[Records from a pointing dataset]
····················
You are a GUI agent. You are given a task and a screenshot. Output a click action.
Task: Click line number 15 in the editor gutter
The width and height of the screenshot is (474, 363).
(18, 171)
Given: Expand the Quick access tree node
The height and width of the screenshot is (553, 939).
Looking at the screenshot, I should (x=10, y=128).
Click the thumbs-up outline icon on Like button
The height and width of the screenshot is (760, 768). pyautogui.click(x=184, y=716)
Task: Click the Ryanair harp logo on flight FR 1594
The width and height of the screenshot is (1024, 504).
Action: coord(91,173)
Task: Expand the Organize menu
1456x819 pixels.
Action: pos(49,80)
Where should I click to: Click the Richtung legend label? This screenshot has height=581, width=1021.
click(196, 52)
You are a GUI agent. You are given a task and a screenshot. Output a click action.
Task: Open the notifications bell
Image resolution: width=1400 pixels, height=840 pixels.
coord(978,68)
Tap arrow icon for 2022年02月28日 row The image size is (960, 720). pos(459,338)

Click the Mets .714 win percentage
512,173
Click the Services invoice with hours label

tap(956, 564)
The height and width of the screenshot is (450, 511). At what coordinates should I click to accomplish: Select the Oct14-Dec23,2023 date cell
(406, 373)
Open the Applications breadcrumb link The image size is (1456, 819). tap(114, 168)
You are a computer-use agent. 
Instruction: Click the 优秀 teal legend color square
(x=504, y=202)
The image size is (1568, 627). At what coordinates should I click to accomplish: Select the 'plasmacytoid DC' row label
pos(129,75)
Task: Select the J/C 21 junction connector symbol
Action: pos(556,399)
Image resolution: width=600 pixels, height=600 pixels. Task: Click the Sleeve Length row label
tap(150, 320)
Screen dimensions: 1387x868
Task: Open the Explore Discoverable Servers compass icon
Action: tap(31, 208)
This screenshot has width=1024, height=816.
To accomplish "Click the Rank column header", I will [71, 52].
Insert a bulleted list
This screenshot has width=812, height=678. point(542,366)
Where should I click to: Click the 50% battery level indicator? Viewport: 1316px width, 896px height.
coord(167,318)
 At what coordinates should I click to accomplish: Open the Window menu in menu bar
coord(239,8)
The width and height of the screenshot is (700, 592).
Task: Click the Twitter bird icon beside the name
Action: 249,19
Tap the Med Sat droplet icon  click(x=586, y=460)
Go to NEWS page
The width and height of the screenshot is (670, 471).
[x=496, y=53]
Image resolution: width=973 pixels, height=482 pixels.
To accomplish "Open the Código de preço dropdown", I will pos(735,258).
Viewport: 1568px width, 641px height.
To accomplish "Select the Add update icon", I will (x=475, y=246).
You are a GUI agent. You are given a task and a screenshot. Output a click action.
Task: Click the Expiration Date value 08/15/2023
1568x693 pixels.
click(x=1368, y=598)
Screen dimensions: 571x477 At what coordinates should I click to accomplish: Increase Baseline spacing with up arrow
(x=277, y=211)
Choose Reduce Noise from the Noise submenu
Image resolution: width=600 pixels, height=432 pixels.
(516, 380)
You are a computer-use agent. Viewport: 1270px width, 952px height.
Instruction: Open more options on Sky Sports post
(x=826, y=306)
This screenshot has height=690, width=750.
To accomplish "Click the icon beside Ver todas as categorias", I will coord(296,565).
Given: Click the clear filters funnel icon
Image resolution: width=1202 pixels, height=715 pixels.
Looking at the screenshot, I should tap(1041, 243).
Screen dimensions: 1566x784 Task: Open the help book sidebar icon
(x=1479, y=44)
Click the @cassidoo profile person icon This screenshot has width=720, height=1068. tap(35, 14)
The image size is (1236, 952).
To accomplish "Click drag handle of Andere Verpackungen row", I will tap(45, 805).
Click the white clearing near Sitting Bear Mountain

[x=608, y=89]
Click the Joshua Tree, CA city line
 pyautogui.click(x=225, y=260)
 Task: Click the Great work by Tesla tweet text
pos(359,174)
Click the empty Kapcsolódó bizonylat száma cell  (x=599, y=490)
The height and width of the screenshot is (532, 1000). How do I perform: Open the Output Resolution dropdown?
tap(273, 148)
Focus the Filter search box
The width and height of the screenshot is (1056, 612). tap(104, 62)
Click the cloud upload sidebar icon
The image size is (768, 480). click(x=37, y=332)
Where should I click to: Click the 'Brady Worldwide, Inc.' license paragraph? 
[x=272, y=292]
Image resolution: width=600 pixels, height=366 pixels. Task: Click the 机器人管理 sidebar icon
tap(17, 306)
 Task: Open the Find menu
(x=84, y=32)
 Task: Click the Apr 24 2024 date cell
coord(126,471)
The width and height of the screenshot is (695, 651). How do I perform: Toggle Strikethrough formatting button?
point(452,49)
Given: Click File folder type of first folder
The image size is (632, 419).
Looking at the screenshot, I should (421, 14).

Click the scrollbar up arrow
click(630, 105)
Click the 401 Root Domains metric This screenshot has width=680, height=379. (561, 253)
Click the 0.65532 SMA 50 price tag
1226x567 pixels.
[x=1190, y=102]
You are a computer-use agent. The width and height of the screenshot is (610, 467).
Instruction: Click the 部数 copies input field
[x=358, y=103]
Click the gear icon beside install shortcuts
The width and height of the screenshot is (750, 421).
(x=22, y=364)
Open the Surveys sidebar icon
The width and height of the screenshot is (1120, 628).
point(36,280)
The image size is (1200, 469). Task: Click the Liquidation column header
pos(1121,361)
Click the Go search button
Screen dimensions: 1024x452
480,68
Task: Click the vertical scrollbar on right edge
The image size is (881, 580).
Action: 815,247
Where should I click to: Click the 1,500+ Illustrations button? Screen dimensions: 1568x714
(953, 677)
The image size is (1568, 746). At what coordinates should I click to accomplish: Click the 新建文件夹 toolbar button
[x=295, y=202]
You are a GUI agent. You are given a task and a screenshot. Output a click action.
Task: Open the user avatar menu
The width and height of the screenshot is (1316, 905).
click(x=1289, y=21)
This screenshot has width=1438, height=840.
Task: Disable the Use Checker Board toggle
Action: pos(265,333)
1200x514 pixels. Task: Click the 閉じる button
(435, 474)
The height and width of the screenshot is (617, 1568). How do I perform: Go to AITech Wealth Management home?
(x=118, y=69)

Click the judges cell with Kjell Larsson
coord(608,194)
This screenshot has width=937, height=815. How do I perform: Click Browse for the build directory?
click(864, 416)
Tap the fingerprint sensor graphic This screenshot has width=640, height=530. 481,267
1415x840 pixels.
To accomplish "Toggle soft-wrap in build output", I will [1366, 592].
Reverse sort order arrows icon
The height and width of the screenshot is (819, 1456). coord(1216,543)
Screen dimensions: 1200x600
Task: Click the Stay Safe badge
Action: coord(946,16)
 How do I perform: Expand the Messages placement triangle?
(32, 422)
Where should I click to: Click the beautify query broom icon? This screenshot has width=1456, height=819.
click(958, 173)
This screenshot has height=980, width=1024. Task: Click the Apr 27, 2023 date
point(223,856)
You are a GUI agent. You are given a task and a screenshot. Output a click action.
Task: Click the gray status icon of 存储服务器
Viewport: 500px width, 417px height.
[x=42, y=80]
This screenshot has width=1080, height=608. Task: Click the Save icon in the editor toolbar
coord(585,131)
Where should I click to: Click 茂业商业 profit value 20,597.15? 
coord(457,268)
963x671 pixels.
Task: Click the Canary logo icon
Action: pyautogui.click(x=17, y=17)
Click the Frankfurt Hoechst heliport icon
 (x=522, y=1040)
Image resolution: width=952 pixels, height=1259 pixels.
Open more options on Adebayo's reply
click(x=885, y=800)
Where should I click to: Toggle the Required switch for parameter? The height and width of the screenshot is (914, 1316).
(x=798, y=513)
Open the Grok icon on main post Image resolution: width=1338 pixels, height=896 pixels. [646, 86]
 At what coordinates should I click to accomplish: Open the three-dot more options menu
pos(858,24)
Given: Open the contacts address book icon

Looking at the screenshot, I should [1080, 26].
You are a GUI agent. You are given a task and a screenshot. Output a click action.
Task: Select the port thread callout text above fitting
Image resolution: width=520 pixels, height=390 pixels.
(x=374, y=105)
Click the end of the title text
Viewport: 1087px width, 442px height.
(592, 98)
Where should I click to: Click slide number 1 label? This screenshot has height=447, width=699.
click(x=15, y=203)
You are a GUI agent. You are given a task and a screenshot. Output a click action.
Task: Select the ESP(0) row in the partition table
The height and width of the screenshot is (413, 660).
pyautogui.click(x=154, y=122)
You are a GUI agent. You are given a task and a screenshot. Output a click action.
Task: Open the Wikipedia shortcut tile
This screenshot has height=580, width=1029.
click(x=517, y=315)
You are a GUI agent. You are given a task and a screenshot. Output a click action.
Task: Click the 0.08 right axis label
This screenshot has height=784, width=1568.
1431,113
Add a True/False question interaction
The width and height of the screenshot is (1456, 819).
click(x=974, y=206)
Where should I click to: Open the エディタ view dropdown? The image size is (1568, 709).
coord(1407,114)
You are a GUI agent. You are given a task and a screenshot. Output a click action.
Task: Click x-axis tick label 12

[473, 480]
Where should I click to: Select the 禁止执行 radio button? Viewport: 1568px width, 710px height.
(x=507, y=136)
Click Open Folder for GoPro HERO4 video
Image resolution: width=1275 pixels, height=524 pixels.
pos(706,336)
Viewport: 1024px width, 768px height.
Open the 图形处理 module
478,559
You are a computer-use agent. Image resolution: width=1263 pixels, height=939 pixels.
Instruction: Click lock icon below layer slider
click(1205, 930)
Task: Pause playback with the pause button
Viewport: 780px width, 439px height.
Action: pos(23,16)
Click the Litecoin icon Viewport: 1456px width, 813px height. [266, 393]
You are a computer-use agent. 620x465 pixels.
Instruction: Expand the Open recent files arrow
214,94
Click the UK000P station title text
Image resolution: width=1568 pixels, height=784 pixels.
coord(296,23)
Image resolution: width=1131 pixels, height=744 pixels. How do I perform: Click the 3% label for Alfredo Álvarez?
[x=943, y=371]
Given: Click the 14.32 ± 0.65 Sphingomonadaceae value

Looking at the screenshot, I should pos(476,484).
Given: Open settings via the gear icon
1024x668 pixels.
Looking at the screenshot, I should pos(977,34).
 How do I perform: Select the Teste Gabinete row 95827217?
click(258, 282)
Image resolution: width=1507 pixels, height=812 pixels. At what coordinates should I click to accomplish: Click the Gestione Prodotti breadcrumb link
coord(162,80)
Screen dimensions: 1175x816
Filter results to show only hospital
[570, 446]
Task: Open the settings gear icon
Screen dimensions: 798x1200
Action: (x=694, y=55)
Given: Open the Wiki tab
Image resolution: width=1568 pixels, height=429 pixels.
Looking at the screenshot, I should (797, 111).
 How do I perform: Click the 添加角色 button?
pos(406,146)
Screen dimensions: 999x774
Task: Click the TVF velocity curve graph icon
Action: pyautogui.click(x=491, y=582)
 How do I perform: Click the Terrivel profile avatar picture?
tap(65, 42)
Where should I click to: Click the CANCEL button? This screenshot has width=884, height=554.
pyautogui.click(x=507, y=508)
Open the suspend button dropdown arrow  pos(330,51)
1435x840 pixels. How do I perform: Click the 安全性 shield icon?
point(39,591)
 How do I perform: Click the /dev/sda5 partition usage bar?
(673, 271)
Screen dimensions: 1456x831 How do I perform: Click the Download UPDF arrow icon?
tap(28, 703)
····················
Requirements:
Reproduce the stretch of the records from the line containing "Image resolution: width=1131" through the line containing "Action: (x=694, y=55)", copying every line without change.

Result of this task:
Image resolution: width=1131 pixels, height=744 pixels. How do I perform: Click the 3% label for Alfredo Álvarez?
[x=943, y=371]
Given: Click the 14.32 ± 0.65 Sphingomonadaceae value

Looking at the screenshot, I should pos(476,484).
Given: Open settings via the gear icon
1024x668 pixels.
Looking at the screenshot, I should pos(977,34).
 How do I perform: Select the Teste Gabinete row 95827217?
click(258, 282)
Image resolution: width=1507 pixels, height=812 pixels. At what coordinates should I click to accomplish: Click the Gestione Prodotti breadcrumb link
coord(162,80)
Screen dimensions: 1175x816
Filter results to show only hospital
[570, 446]
Task: Open the settings gear icon
Screen dimensions: 798x1200
Action: (x=694, y=55)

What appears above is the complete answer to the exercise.